▶ _PROBLEM_
Copy each line of the following data that contains "header".
(DATASET CONTENT Opens)
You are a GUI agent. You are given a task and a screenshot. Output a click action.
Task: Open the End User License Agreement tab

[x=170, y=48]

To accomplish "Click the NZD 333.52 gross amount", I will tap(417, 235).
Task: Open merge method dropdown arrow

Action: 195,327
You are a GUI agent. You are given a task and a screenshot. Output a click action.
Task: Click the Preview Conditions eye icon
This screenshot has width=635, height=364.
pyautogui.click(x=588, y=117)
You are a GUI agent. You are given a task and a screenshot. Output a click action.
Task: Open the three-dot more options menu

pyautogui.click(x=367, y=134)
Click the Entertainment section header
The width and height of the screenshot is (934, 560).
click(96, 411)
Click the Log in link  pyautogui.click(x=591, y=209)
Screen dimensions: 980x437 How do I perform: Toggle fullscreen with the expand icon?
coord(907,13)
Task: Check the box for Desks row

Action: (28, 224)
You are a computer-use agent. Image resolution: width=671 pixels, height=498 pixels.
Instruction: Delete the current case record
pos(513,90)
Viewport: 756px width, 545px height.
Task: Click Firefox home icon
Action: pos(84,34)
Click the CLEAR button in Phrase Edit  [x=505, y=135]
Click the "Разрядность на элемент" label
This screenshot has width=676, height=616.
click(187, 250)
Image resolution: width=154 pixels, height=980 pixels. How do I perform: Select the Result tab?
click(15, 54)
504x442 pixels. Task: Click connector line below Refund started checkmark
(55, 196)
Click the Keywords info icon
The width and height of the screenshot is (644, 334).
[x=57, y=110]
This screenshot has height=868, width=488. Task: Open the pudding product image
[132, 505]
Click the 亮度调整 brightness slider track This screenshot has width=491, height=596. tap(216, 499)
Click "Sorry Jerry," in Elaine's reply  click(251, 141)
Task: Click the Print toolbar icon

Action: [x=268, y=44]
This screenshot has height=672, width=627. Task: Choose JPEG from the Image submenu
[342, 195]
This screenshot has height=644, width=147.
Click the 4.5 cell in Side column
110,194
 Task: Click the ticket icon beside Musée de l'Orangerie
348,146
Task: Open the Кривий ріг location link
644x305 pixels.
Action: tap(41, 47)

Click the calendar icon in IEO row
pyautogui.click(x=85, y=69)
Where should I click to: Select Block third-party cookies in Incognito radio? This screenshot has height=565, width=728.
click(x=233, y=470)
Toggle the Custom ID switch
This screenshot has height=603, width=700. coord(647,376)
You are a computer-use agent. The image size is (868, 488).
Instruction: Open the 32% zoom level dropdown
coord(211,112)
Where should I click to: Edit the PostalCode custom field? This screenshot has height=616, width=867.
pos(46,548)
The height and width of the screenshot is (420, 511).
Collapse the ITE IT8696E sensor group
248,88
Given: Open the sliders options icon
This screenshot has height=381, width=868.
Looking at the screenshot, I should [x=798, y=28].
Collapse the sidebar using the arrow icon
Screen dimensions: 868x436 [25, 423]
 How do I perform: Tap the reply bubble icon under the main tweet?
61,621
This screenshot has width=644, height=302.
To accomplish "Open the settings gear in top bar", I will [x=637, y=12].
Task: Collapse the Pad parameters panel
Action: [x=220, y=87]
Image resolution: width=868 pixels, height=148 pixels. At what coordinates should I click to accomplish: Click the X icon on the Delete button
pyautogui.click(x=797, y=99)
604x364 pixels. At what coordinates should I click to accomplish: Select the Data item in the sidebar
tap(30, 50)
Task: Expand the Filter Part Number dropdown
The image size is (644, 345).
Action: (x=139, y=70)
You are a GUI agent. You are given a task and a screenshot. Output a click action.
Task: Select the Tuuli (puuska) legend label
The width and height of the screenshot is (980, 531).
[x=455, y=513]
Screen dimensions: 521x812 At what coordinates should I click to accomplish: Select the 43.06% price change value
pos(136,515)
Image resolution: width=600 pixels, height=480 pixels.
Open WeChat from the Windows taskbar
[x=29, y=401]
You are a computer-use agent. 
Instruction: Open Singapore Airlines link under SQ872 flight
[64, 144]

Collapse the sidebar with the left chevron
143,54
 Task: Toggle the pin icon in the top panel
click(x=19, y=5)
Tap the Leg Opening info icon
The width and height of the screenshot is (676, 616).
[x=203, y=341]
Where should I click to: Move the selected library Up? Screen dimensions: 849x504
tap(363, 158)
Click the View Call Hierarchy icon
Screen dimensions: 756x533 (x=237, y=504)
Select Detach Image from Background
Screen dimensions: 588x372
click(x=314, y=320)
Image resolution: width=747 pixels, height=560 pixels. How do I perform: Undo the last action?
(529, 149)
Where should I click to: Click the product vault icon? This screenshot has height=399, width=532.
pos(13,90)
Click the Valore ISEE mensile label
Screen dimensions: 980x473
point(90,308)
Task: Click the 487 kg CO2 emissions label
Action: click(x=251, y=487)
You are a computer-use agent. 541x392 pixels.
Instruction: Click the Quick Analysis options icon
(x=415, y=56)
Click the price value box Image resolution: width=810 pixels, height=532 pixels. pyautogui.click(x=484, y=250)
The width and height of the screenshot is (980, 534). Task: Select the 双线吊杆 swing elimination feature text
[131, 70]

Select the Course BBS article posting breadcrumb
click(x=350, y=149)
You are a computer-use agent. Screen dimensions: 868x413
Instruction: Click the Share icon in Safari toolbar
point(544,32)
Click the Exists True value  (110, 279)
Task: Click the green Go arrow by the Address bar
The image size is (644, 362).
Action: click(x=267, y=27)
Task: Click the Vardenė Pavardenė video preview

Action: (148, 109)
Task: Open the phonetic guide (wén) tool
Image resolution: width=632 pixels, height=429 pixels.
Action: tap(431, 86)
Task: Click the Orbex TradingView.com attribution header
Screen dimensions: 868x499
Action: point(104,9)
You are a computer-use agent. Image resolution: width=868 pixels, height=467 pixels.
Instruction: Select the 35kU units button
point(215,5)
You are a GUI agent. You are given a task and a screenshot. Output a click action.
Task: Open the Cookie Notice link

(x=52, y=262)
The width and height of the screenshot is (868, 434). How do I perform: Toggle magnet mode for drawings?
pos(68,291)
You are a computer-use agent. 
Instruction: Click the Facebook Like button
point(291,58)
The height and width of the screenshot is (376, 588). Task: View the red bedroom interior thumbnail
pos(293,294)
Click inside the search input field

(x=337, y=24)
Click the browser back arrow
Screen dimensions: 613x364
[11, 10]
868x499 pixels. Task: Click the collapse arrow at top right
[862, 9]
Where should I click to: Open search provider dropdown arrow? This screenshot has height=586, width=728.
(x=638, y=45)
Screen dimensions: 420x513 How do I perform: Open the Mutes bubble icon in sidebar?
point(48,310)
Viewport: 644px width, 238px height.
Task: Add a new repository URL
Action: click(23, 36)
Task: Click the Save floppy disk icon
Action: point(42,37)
(DATASET CONTENT Closes)
▶ _RESPONSE TO THIS TASK_
Click the Entertainment section header
Task: Click the Orbex TradingView.com attribution header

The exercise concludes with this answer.